==== Provided passage ====

The Day-Lewis character, Daniel Plainview, is a silver prospector turned oil man, which is shown in the opening scene - and which is almost a throwaway scene, except that it establishes Plainview’s ambition and greed. He falls into his prospecting hole and breaks his leg - but pockets the silver he managed to extract before hauling himself out of the hole and back to the world.

Four years later, he is a traveling salesman, giving his wholesome family man pitch to townsfolk under whose homes he is sure oil is lying there waiting. When they refuse to take the offer exactly the way he wants them to take it, he moves on - he wants the oil and the money it will bring, but he wants the power and control, as well. His speech is well-rehearsed, his tone and mannerisms at once comforting and cajoling. He will build up your little community with roads and schools and churches and jobs, if only you will let him drill there; but it is not those ancillary things he cares about - they are but the cost of doing business.

He gets a tip about a place called Little Boston, underneath which is, he is told, an ocean of oil. What is it worth to Plainview to know where this place is? The deal is struck, and Paul Sunday, the tipster, directs Plainview to the Sunday family ranch, where nothing grows and they raise goats. They also praise Jesus a lot, and Paul’s brother Eli (both played by Paul Dano, though they are never on screen together - and if you think that seems goofy, you’re right - it’s one of the many liberties Anderson takes with the source material to shape and condense the story in his own way) asks Plainview to allow him to bless the first well that will be raised. Plainview agrees - he will say and do anything to get what he wants - and then reneges at the last minute. This is the first in a series of confrontations between the preacher and the oil man - a series that gets progressively more heated and violent as Plainview’s wealth and Eli’s congreation grow.

==== Supplied material ====

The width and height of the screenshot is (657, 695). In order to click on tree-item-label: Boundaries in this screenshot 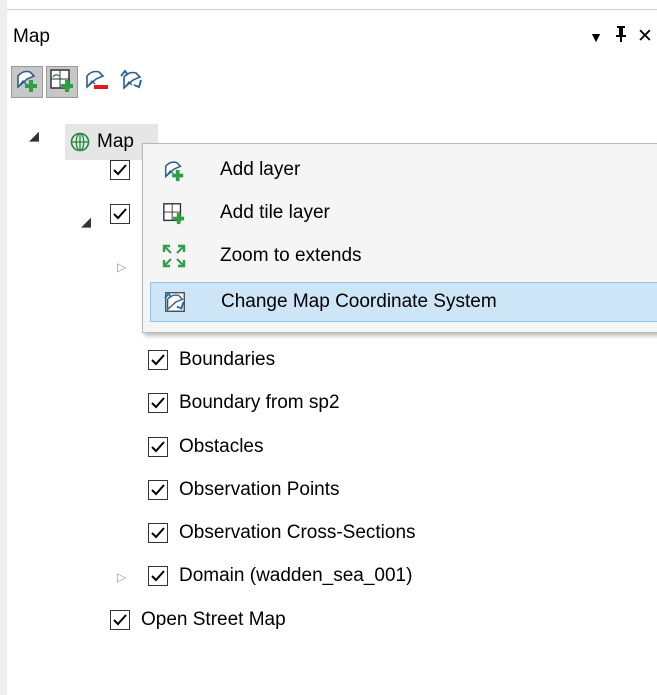, I will do `click(228, 360)`.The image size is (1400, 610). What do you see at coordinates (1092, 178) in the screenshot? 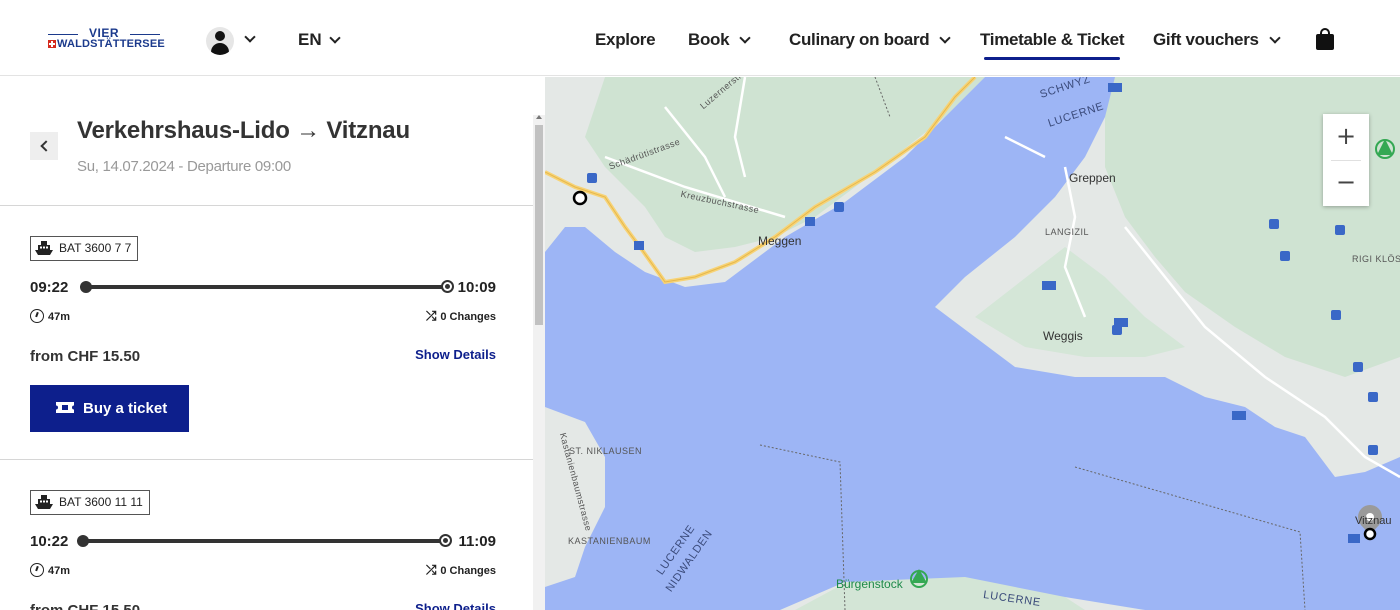
I see `map-label-greppen: Greppen` at bounding box center [1092, 178].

====

▸ **Work required**: Rewrite the passage about Daniel Plainview from "The Day-Lewis character, Daniel" to "to the world.", replacing "silver" with "gold".

▸ **Solution to the exercise**:
The Day-Lewis character, Daniel Plainview, is a gold prospector turned oil man, which is shown in the opening scene - and which is almost a throwaway scene, except that it establishes Plainview’s ambition and greed. He falls into his prospecting hole and breaks his leg - but pockets the gold he managed to extract before hauling himself out of the hole and back to the world.